We are in Brighton for 2 nights during the may bank holiday so we are going Portsmouth to Caen overnight with a cabin and returning on a day time crossing from Roscoff to Plymouth 3 weeks later.

Booking direct it was £453 return but through the caravan Club it was £415.

regards

Geoff


----------



## wakk44 (Jun 15, 2006)

I have booked with [email protected] and taken advantage of their ferry fortnight offer where pets go free if booked before 15th March.£105 return Dover/Calais with 2 hounds and decent sailing times in mid afternoon.


----------



## robbosps (Mar 10, 2014)

DFDS were cheaper last year, but I found them more expensive for our bookings this year. 

Some of the clientele put my wife off the DFDS boat, so we're back to P&O this year. 

When I worked for P&O in Portsmouth, the crossings were decent value, but with little or no competition, the western channel routes are prohibitively expensive. (I live 11 miles from the port) . 


Food wise, I prefer P&O if you are eating on board.


----------



## Stanner (Aug 17, 2006)

robbosps said:


> Food wise, I prefer P&O if you are eating on board.


What and double the cost of the crossing?:surprise:


----------



## nicholsong (May 26, 2009)

robbosps said:


> Food wise, I prefer P&O if you are eating on board.


And to arrive in France having to admit, if questioned, that you ate a meal without wine?! Mon Dieu !:surprise:You might be asked to park with the Muslims.

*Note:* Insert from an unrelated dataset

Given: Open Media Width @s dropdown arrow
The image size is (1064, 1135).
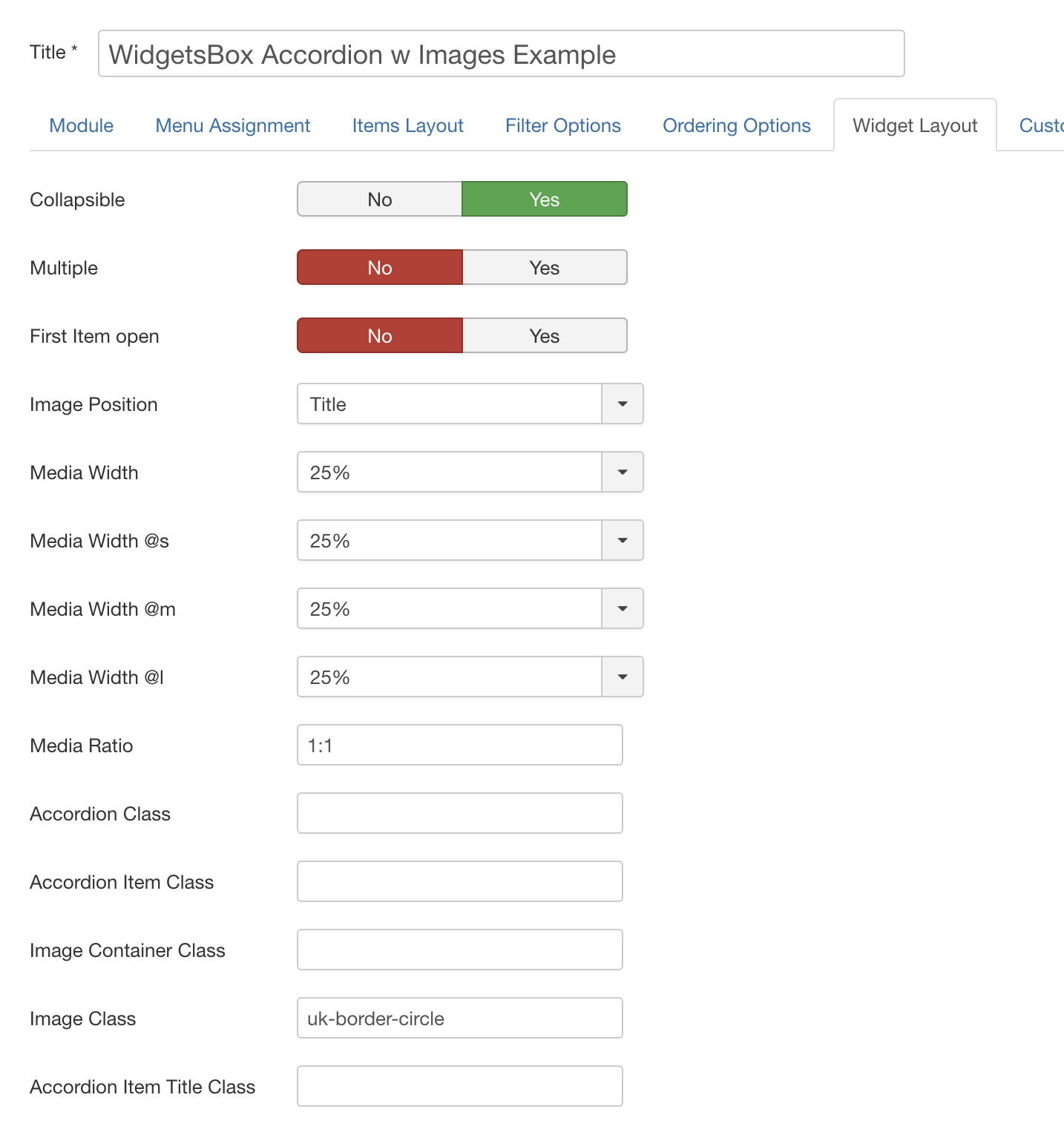Looking at the screenshot, I should point(623,540).

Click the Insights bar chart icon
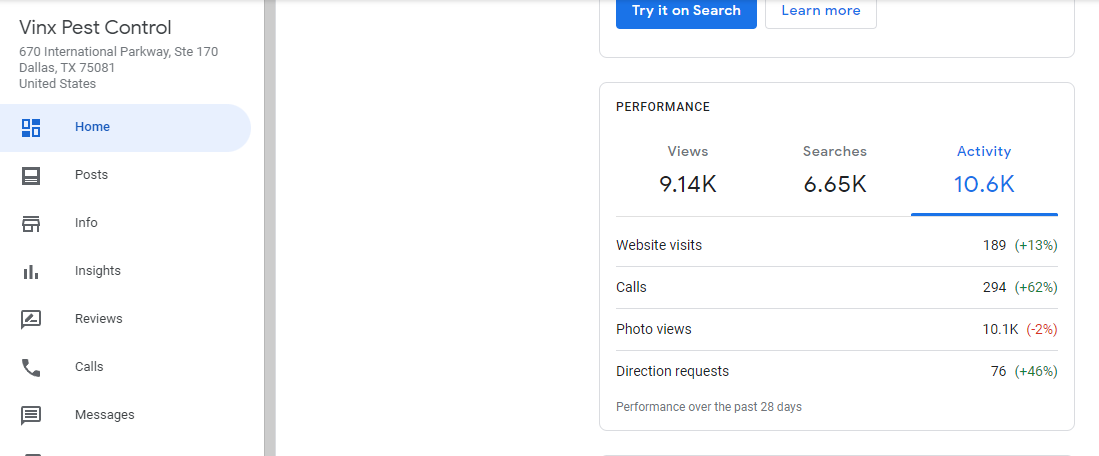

Anyway we would prefer to find a nice rural spot in Kent or France (according to time of crossing) . AND the catering department 'on board' our MH is superior to either DFDS or P&O - only judgeing by looks of course.

Yours Smugly,

Jean-Claude CEO,
Arthur's Mobile Bistro


----------



## rosalan (Aug 24, 2009)

Newhaven Dieppe price ONE WAY on 15th July comes up between £82 and £131 
Santander would be £550 (one way) around the same date.
DFDS to Calais RETURN £98
Myferry Link £112.50 return
Tunnel return £152
I think France is lovely, would hate to miss it.

Alan


----------



## Stanner (Aug 17, 2006)

rosalan said:


> Newhaven Dieppe price ONE WAY on 15th July comes up between £82 and £131


Do you qualify for the 20% discount?

I only paid £115 return last September.


----------